To better understand the relationship of the road network data files we will work through a simple illustrative example.


This example is to help understand how the road model data files link together. This example is not intended as a demonstration of how to assemble the road network data (for any realistically sized problem this manual method would be unwieldy). The Build Road Segments tool is intended for this purpose, and will assemble the input files quickly and correctly if provided with clean inputs.

First let's start with a look at the features that we want to represent. These include the six block shapes on the landscape, the mill destination, and several roads drawn in blue (see Figure 184, “The sample forest”).

Figure 184. The sample forest

The vertices file contains the list of nodes at the end of each line segment (see Figure 185, “Nodes at the segment end points”). The node identification labels and X-Y locations are extracted from the spatial road segment data. Two or more road segments meeting at a junction should have coincident end points and will share the same node (same node ID and coordinate points). In this simple example five nodes are defined for the end points of the four road segments.

Figure 185. Nodes at the segment end points


   NODE, X, Y
   1, 3110931, 1209612 
   2, 3161970, 1362755
   3, 3462627, 1557789
   4, 3525963, 1242287
   5, 3806183, 1291875      


The spatial file should be prepared as a connected network where the end points of the lines that meet at a junction have the exact same location with no gaps.
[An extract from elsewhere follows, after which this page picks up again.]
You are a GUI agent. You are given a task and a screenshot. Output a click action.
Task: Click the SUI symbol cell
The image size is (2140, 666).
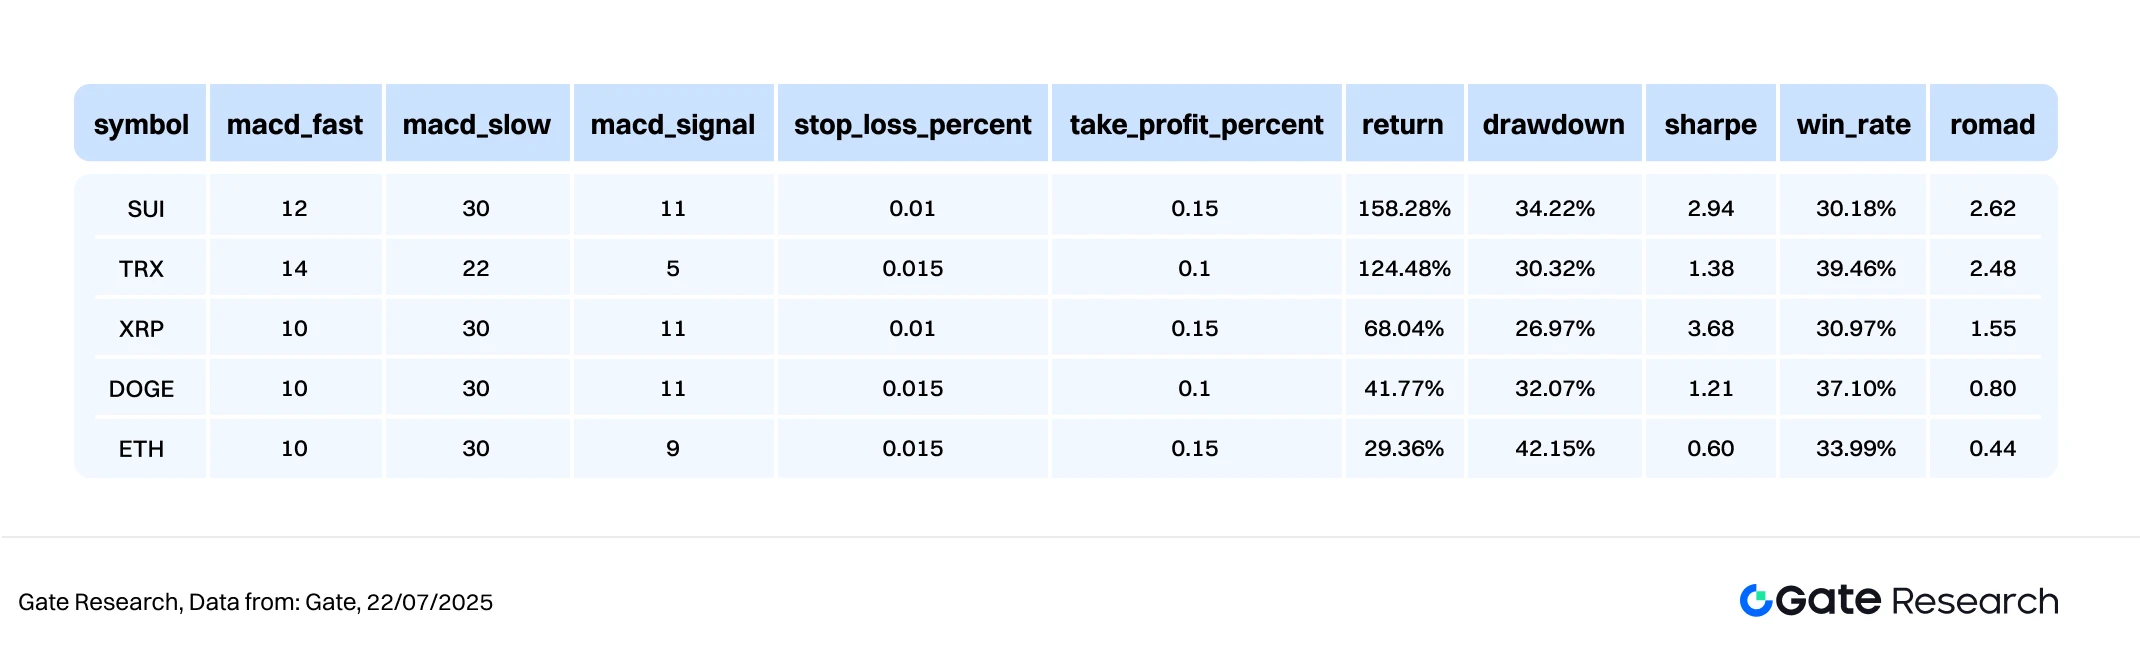(145, 209)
When the nodes are correctly matched the build road matrix tool process will automatically assign the node identification labels, or a GIS preprocessing step may be used to assign node labels to each segment.

Four roads segments define the road network (see Figure 186, “Segments in the road network”). The segments file contains details about each segment, including the segment identifier, the id values of the nodes at the end points of the segment, the cost characteristics. The road segments have a directional orientation from the starting node to the ending node. The DIRECTION field indicates the direction of travel allowed over the segment.

Figure 186. Segments in the road network


     Segment.1, 2, 1, 13.82521, 47.652, 0.0, 0.0019, 3
     Segment.2, 4, 2, 27.46425, 34.92, 0.0, 0.00146, 3
     Segment.3, 3, 2, 33.41659, 86.838, 0.0, 0.0036, 3
     Segment.4, 5, 3, 37.11992, 74.239, 0.0, 0.0031, 3

The final two core files that define the road network structure describe the connection between blocks or destinations and the closest nodes (see Figure 187, “Linkages to the road network”). In our example, the six blocks have been assigned network "on ramps" at the closest node. Several blocks share the same node linkage. The analogy to the real world is that the nodes are 'landings' where the trucks would be loaded, and wood is forwarded from the stands to these landings. When developing the road network care should be taken to provide regularly spaced nodes so that forwarding distances remain reasonable.


Each block may only connect with a single node. If the blocks are so large that forwarding to a single landing seems unreasonable then consider dividing the input blocks in to smaller parts.

The destinations file describes the nodes where the destinations are located. The Patchworks model will automatically calculate the flow of wood from stump to mill according to the accounts and objectives that you have set.

Figure 187. Linkages to the road network


   Block.1, 2
   Block.2, 3
   Block.3, 5
   Block.4, 4
   Block.5, 4
   Block.6, 5

   1, destination.MILL


Define a sufficient number of segments and nodes over the planning area to ensure the all blocks will have a realistic forwarding distance from an entry point. Long segments may need to be divided in to a series of shorter segments to provide additional linkage points.